Copy the passage of the KVBM architecture text word for word, starting at "A block diagram" and ending at "providing memory tiering.".

─── DOCUMENT SEGMENT ───

KVBM Architecture#

The KVBM serves as a critical infrastructure component for scaling LLM inference workloads efficiently. By cleanly separating runtime logic from memory management, and by enabling distributed block sharing, KVBM lays the foundation for high-throughput, multi-node, and memory-disaggregated AI systems.

A block diagram showing a layered architecture view of Dynamo KV Block manager. High level layered architecture view of Dynamo KV Block manager and how it interfaces with different components of LLM inference ecosystem

The KVBM has three primary logical layers. The top layer-the LLM inference runtimes (TRTLLM, vLLM and SGLang)-integrates through a dedicated connector module to the Dynamo KVBM module. These connectors act as translation layers, mapping runtime-specific operations and events into the KVBM’s block-oriented memory interface. This decouples memory management from the inference runtime, enabling backend portability and providing memory tiering.

─── GIVEN MATERIAL ───

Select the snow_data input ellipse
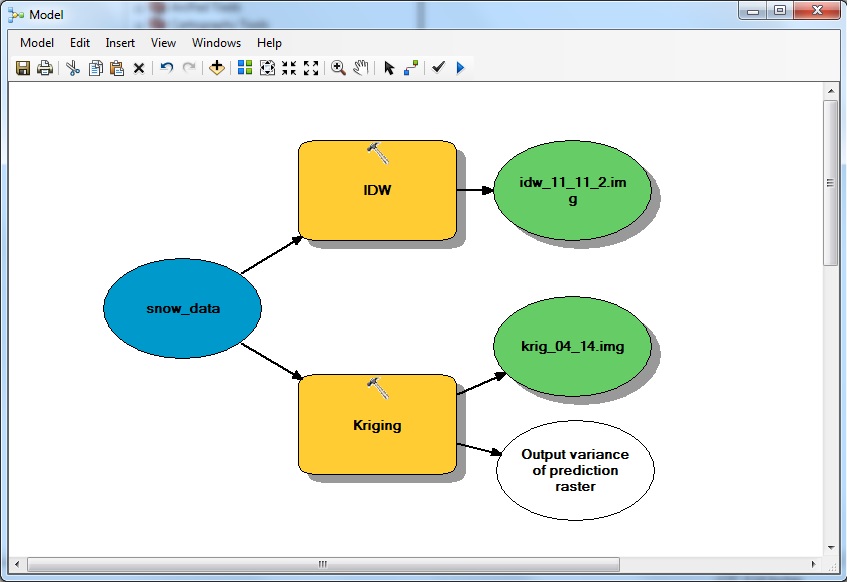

───

**EXPECTED ANSWER**
A block diagram showing a layered architecture view of Dynamo KV Block manager. High level layered architecture view of Dynamo KV Block manager and how it interfaces with different components of LLM inference ecosystem

The KVBM has three primary logical layers. The top layer-the LLM inference runtimes (TRTLLM, vLLM and SGLang)-integrates through a dedicated connector module to the Dynamo KVBM module. These connectors act as translation layers, mapping runtime-specific operations and events into the KVBM’s block-oriented memory interface. This decouples memory management from the inference runtime, enabling backend portability and providing memory tiering.